I mean, not only are all the students in this weird upside-down daze of gossiping about the very people that they are supposed to place trust in, but also, just think about the deleterious effects this sex scandal is going to have on student-teacher relationships. It's going to crap on them! No doubt administration is going to crack down on teacher bonding time. Teachers will be on high alert: fewer after school one-on-one study sessions, fewer lunches with teachers, fewer personal emails. Fewer everything! Which is terribly scary. I mean, come on, there has to be a certain number of walls smashed in order for students and teachers to form a special mentorship bond that will ultimately help students out in their future lives. But with recent events and our non-discussion based administration, those walls have little chance of remaining quite so fluid. Hello concrete walls, goodbye teacher lunches.

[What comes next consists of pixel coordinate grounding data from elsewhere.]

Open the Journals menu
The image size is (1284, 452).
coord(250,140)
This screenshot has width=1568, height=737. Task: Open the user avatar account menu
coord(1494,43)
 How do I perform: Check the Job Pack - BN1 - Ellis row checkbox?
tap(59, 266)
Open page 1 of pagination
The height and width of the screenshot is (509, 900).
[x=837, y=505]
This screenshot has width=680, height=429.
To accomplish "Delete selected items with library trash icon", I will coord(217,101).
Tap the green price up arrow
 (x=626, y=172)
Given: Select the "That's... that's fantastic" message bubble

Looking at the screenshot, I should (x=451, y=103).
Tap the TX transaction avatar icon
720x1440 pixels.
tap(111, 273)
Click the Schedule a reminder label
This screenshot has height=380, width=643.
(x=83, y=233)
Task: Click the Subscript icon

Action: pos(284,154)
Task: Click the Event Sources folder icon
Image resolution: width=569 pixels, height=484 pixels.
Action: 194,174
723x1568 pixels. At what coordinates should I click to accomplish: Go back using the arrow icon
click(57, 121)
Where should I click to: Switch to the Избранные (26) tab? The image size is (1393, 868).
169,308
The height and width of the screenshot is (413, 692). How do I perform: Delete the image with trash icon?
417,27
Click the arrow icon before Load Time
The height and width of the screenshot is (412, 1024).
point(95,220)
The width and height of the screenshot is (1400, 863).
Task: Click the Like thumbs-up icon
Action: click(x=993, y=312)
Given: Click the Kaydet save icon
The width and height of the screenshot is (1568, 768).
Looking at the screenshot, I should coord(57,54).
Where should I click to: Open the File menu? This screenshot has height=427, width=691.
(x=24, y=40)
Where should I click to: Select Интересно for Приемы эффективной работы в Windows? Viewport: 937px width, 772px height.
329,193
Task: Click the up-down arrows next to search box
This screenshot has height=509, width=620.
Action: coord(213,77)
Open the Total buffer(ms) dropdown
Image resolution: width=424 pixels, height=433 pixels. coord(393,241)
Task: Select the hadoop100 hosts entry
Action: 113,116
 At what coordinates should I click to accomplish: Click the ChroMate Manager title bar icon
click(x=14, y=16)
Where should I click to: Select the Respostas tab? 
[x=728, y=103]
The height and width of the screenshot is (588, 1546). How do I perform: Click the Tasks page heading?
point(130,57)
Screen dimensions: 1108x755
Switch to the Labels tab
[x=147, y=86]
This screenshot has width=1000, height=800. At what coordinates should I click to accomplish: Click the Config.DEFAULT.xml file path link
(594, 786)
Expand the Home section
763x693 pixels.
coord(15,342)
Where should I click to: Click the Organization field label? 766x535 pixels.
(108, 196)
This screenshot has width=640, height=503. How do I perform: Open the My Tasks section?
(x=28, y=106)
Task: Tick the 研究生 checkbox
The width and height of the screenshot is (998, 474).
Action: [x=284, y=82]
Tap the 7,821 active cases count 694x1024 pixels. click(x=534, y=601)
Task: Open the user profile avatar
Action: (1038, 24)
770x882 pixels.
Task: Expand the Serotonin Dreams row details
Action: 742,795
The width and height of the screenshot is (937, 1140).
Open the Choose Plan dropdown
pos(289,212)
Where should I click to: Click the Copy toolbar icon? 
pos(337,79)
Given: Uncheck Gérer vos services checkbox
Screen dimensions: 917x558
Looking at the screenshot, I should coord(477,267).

With our levy failing, our still expanding student population and now this sex scandal blasting our public school world, will MHS be able to rock their title as a blue ribbon school? I'm thinking that without some open, deliberate discussion on the issue, no. People (and not just parents, student too) need to believe in the school again, to believe that teachers are indeed good role models. To believe that our tax money is paying the salaries of people who care about student performance and betterment. To believe that student-teacher relationships are not dangerous, but in fact crucial to a better future. And transparency, dialogue, vent-seshes, are the only ways to start getting there. And it'll be difficult--we all know that ignorance and anger and heated emotion (aside: is prevalent in our school district, cough. . .Jennifer Miller?) can lead discussion the wrong way, but it's still absolutely necessary you guys! It may be difficult, but it may also be the only way to keep Mason top dawg in public school education.

I give so much credit to Mason High School to bringing me where I am today. I have deep appreciation for all the good people at the school, for the number of close relationships I had with teachers, and for the generous role models I believe in. I trust that Mason can rumble past this, can dig through the ambiguity of scandal and re-emerge with unity unknown.

Good people and good hearts, don't leave the plague of infamy to the text message gossip mill, take charge, let your students trust in you again.